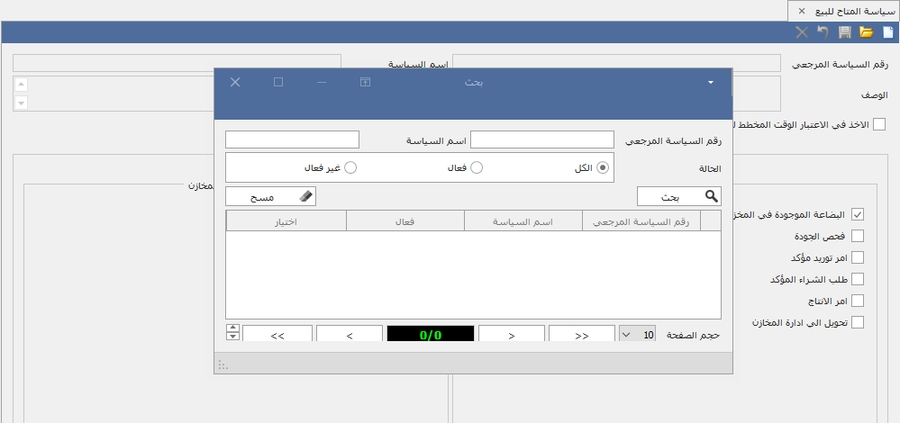900x423 pixels.
Task: Click the Open folder toolbar icon
Action: (x=866, y=33)
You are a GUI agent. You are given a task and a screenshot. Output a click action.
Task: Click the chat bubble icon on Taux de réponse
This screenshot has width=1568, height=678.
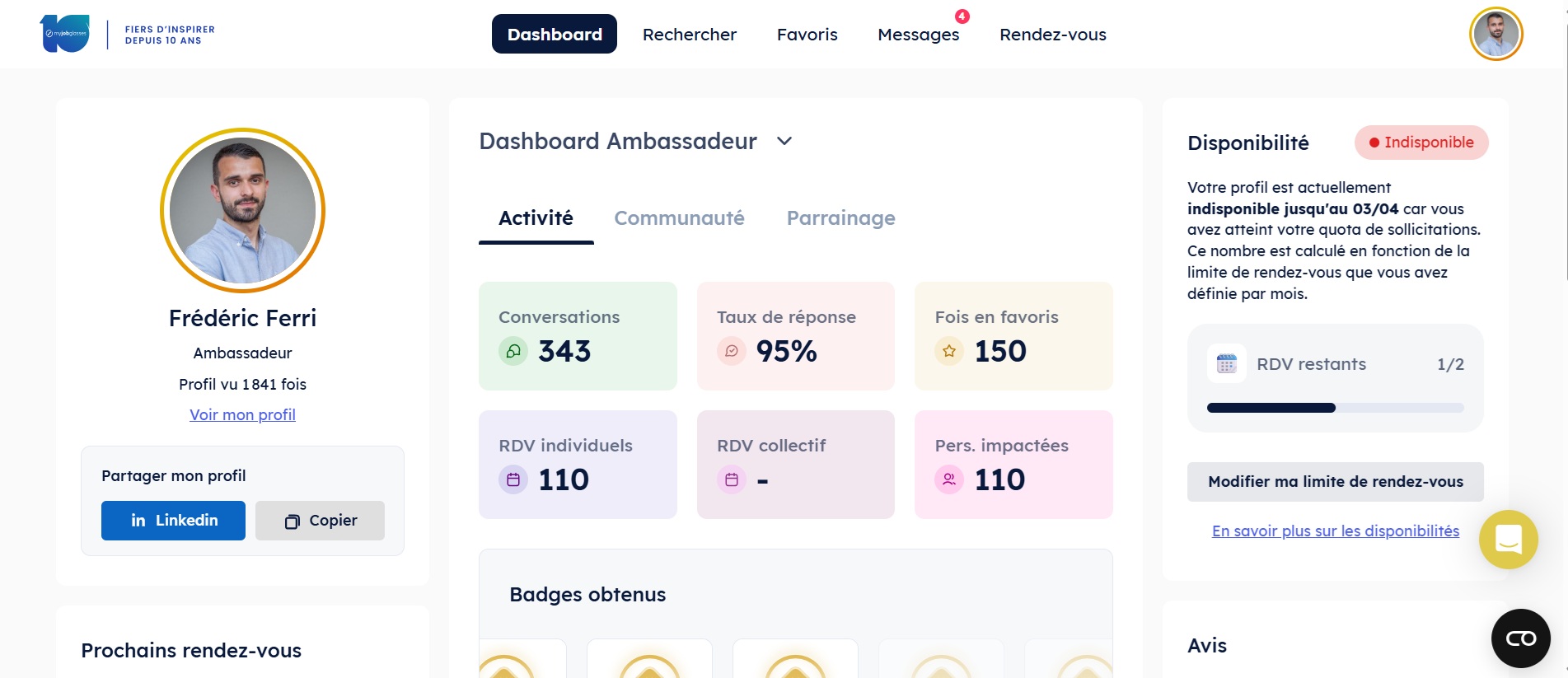pyautogui.click(x=731, y=351)
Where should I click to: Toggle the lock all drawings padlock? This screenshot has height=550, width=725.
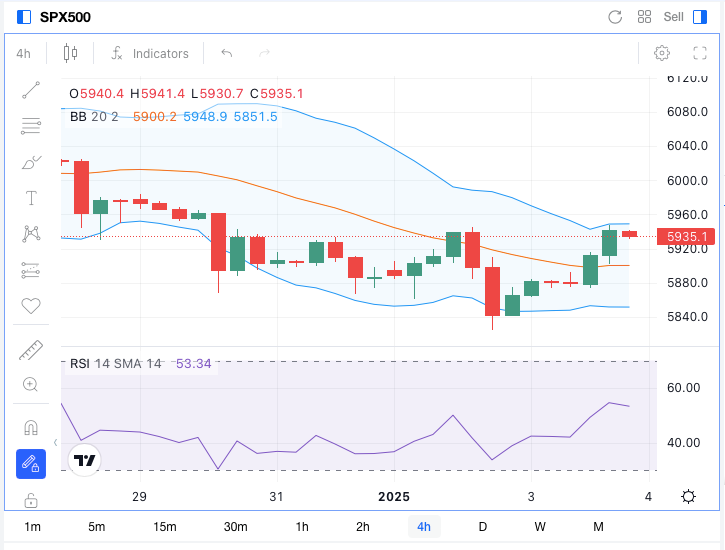click(30, 499)
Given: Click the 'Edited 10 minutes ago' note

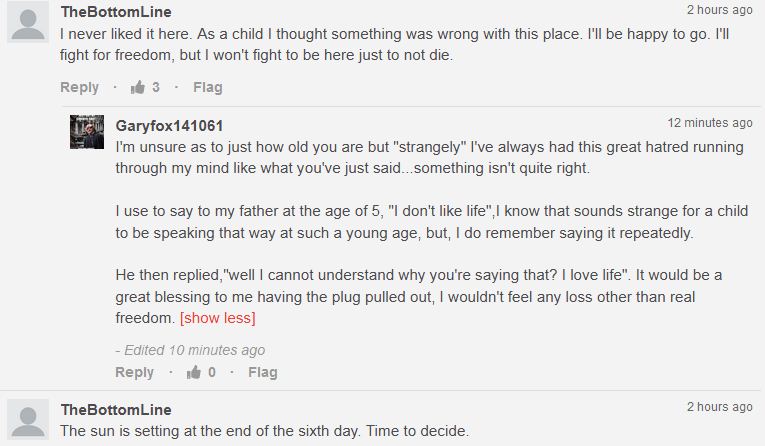Looking at the screenshot, I should click(190, 350).
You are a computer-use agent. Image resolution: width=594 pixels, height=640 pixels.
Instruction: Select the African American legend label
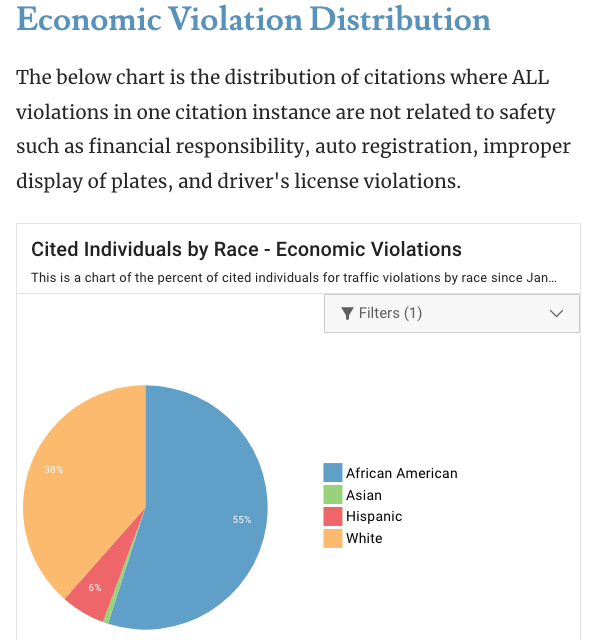pos(402,473)
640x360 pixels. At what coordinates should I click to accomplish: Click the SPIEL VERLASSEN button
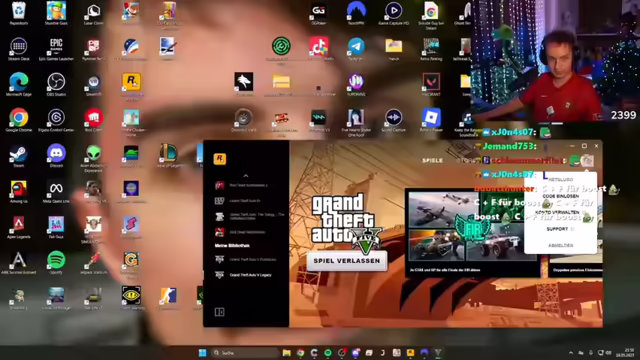347,261
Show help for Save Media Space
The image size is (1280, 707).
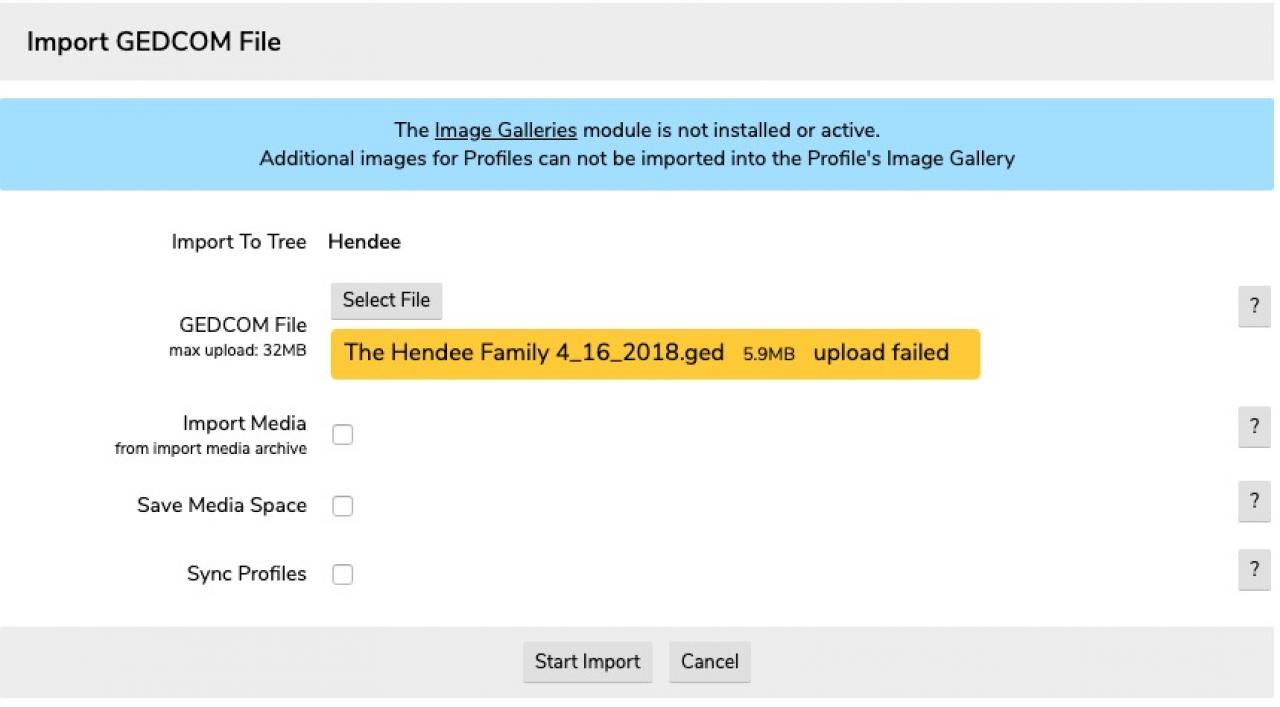1254,500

★ ★ ★

• **Problem**: Each line in the entries above that includes the string "agent" should be extracted.

• **Your response**:
You are a GUI agent. You are given a task and a screenshot. Output a click action.
You are a computer-use agent. Image resolution: width=594 pixels, height=640 pixels.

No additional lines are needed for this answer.